Others, like a gentleman I had a privilege to interview and offer him a job at MCI (he subsequently changed his mind), never grow out of their hybrid identity and perhaps insecurity, even with the obvious advantage of the “right” skin tone.
The war forced people to come into brush with many unpleasant elements. Out of survival. Out of necessity.
Its aftermath was even uglier, due to compassion fatigue and media ill attention.
A stamp of visa never is an admission ticket to the American establishment. Au contraire.
Just file in, take a number, wait your turn and wait for the trickle-down economy..
Keep waiting. You carry two bloodlines. Immigrated from one country to the next.

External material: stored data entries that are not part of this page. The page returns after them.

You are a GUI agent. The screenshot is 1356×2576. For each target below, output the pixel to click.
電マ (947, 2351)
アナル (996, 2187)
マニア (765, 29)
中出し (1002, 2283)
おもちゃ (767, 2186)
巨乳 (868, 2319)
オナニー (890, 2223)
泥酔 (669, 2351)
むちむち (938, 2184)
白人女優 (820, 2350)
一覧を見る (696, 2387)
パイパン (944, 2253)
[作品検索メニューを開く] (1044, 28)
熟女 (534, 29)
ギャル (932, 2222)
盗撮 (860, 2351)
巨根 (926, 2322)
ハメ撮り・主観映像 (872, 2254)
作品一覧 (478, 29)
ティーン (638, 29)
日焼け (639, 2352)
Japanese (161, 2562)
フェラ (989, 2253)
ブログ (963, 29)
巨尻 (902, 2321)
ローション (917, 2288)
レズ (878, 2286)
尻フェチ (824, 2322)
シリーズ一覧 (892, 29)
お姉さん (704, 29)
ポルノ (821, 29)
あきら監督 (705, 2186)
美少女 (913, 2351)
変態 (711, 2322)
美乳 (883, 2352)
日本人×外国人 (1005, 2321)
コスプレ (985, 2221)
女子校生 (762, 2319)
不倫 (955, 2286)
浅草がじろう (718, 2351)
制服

But you’re neither here nor there. Never fully taken roots. Drifted and self-enclaved into precedent ethnic ghettos: Chinatown, Little Italy, Little Tokyo and of course, now Little Saigon.
Bring the native seed. Plant a fruit tree. Contribute to the ever-widening Rainbow cuisine of America.
If you (Black Amerasian children) ever are folded into your father’s clan, then Soul Foods and Southern Foods.
On VA pension. Wearing second-hand clothing and hearing over and over about the good old days.
Those good old days could have been better had it not for that war that your Dads got drafted into. Its Commander in Chief once rested on the long conference table, exhausted and self-deflated.
Torn between two lovers. The Great Society on the one hand, and Vietnam on the other.
Kennedy, Johnson, Nixon and Ford. All drained. One war. Lost war. Lost cause.
Now the children come home to roost. To remind and ridicule us of our utter failure.
Decent interval. ” I shall not seek re-election ….”.
Of all the glorified war movies, NAM is at the far end of the spectrum.
Guess who is coming to dinner? Our flesh and blood. From afar. From Cu Chi, from Cho Lon. From the ethnic enclaves of former Saigon – which BTW, reestablished their norms and prejudice, thanks in part to the availability of influx of migration, student visas, spousal green cards and ethnic content on YouTube ( never out of the strong grip of country origin’s propaganda, supported by American Ads dollars).
Let’s give thanks to the Almighty on this Thanksgiving Day. That the children are safe and sound.
Their acceptance is an admission of guilt. But that’s for the Friday after Thanksgiving.
So the unpleasant surprise keeps staring at us, in the face. Two bloodlines, one Nation under God.
P.S. It would be so ironic for the children of the KKK’s to harass the Children of the Dust (imported from Vietnam). They ‘ve got plenty of practice at being invisible and living “underground”. This time to stay and not to have to emigrate to France for better racial acceptance. We congratulate the 12 per cent of the 3 per cent who reunited with Daddies. May they celebrate their Fathers’ Day in joy unspeakable and non-judgmental gratitude for the mixed-blessing.